Problem details »
Copy out all the lines in the records that include the word "computer".

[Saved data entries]
* * *
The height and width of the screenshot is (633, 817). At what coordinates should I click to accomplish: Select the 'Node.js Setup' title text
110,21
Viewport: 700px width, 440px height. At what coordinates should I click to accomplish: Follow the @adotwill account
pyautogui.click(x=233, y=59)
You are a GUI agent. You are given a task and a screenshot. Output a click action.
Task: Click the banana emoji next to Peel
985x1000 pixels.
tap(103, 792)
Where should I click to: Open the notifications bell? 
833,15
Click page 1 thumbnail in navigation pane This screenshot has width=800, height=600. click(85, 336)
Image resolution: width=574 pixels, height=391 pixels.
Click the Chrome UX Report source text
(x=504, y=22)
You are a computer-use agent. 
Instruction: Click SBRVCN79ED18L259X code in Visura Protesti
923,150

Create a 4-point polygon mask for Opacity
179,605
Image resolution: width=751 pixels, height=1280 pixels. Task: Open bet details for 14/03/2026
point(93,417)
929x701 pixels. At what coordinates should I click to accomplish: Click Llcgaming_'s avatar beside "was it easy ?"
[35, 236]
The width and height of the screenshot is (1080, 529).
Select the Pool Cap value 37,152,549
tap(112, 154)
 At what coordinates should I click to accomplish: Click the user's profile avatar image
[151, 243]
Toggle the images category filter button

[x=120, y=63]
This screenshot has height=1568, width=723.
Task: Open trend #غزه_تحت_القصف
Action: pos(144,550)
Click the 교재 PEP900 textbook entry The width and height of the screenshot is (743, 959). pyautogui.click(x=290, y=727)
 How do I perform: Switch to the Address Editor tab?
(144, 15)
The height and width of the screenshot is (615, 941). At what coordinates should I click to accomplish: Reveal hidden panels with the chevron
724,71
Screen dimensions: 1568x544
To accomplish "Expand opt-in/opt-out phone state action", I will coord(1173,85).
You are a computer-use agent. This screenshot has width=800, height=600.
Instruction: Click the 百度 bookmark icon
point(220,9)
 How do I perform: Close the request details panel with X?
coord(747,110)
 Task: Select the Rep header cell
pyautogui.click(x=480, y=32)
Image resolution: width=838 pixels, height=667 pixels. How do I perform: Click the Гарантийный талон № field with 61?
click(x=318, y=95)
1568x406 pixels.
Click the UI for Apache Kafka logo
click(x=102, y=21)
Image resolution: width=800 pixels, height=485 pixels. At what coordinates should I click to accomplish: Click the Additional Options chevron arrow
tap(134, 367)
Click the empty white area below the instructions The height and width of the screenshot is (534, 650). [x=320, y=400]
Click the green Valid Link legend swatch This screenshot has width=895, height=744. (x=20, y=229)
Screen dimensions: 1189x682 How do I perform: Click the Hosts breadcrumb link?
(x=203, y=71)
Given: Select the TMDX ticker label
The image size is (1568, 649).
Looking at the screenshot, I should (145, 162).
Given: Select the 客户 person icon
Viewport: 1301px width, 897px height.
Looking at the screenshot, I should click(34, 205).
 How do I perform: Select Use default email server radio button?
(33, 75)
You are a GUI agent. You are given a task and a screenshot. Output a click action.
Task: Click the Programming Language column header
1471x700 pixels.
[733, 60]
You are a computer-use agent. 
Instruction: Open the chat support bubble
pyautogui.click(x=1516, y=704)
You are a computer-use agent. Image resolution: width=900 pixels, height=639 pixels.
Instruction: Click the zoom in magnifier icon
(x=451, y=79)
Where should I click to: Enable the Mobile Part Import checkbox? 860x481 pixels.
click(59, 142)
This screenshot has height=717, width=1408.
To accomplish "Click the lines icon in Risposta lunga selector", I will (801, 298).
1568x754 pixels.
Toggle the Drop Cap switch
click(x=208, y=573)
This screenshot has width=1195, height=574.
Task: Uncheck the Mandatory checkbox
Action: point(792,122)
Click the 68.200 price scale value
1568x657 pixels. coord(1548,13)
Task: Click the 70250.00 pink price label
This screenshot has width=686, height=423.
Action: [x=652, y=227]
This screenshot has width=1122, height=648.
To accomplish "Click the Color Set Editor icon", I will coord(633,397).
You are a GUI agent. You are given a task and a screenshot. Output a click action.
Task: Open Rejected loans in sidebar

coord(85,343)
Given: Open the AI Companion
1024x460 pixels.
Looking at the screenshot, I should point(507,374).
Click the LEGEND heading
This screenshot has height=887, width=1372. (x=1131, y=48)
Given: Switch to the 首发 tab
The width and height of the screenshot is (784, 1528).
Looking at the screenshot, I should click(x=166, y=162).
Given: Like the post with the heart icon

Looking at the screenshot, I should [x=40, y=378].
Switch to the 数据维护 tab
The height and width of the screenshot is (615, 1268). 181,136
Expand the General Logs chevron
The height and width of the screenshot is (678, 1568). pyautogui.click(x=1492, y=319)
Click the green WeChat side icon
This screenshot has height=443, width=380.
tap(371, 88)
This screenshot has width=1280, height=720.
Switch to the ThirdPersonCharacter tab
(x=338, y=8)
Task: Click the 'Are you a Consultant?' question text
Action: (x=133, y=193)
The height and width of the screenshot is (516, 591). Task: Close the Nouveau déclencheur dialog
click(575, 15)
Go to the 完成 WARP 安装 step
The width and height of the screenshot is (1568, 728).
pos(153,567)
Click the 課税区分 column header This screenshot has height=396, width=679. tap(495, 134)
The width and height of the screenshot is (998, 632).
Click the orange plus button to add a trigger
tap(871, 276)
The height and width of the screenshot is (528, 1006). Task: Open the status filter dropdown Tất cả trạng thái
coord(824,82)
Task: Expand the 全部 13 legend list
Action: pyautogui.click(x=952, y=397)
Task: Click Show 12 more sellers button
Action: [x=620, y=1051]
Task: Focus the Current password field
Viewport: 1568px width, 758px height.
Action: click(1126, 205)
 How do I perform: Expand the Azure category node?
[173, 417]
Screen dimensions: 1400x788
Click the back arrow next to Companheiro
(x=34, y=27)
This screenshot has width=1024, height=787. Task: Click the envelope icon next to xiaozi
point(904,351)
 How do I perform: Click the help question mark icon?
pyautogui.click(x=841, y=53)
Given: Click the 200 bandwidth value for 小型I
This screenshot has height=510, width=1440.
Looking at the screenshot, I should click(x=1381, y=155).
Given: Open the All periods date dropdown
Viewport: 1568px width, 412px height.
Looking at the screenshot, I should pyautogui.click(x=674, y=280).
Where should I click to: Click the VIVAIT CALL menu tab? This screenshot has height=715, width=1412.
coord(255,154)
* * *
Exercise output »
You are a computer-use agent. 
You are a computer-use agent. This screenshot has width=800, height=600.
You are a computer-use agent. 
You are a computer-use agent. Image resolution: width=900 pixels, height=639 pixels.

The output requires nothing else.